— BEGIN EXTRACT PROVIDED —

# Puff Embroidery Fonts



## Shabliz (Jun 9, 2008)

Help! i downloaded a package of puff embroidery fonts. I am having a hard time trying to import the fonts to create words. I am currently using Wilcom es and embroidery office. I must admit that i am pretty new to these programs. 

Any assistance would be greatly appreciated.

Cheers!


----------



## LaTonya (Sep 1, 2008)

Is this a program, that you can download and open the program, for what you have. Check to see if you need winzip to open what you downloaded, if so you will need to download the winzip to open that. You can get winzip for free. LaTonya


----------



## lizziemaxine (Nov 14, 2007)

I don't have Wilcom but in the embroidery program I use this is what I do.
Open the first letter, then open the second letter (it should open in a new window), copy the second letter, go back the the screen the first letter is in and paste the second letter, repeat until you have all your letters in the first screen to form your word(s).


----------



## Shabliz (Jun 9, 2008)

Wow! I dont know y i didnt think if this. I actually took your advice and copied and pasted the letter. However im also experiencing difficulty in changing the size of the letters and moving it around in the program. I guess ima hav to play around with this some more. if you have any other advice im open to any all suggestions. 

Thanx!


----------



## Shabliz (Jun 9, 2008)

I think i got it now. I just keep cut and copying and adjusting the size of the font with the bounding box. This allows me to keep the letters straight and aligned.

Thanx again!


----------



## KenS (Apr 27, 2007)

Most fonts of this type have to be opened as individual letters as you are doing. Once you have everything placed the way you want it, select all of the design then resize to keep it spaced and in proportion the way you want it.


----------

— END EXTRACT PROVIDED —
— BEGIN GIVEN MATERIAL —

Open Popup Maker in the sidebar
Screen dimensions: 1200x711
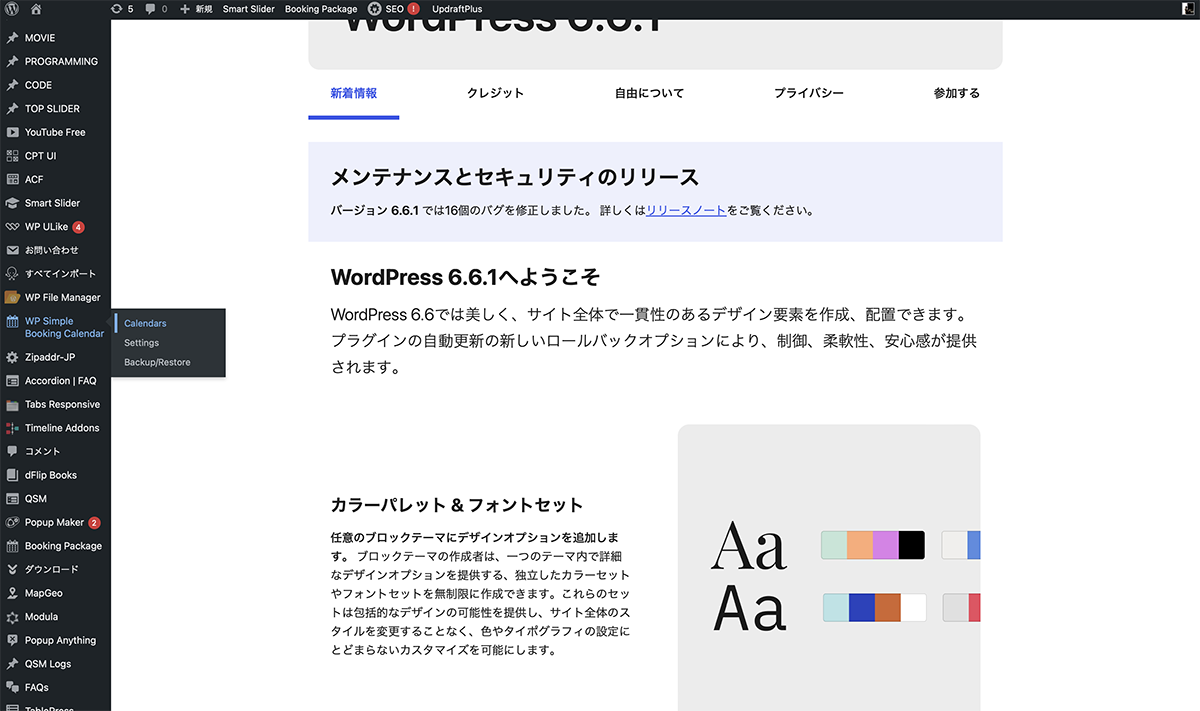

— END GIVEN MATERIAL —

● WHAT YOU NEED TO DO: In the thread on puff embroidery fonts, what did Shabliz use to adjust the size of the letters while keeping them straight and aligned?

● WRITTEN ANSWER: The bounding box.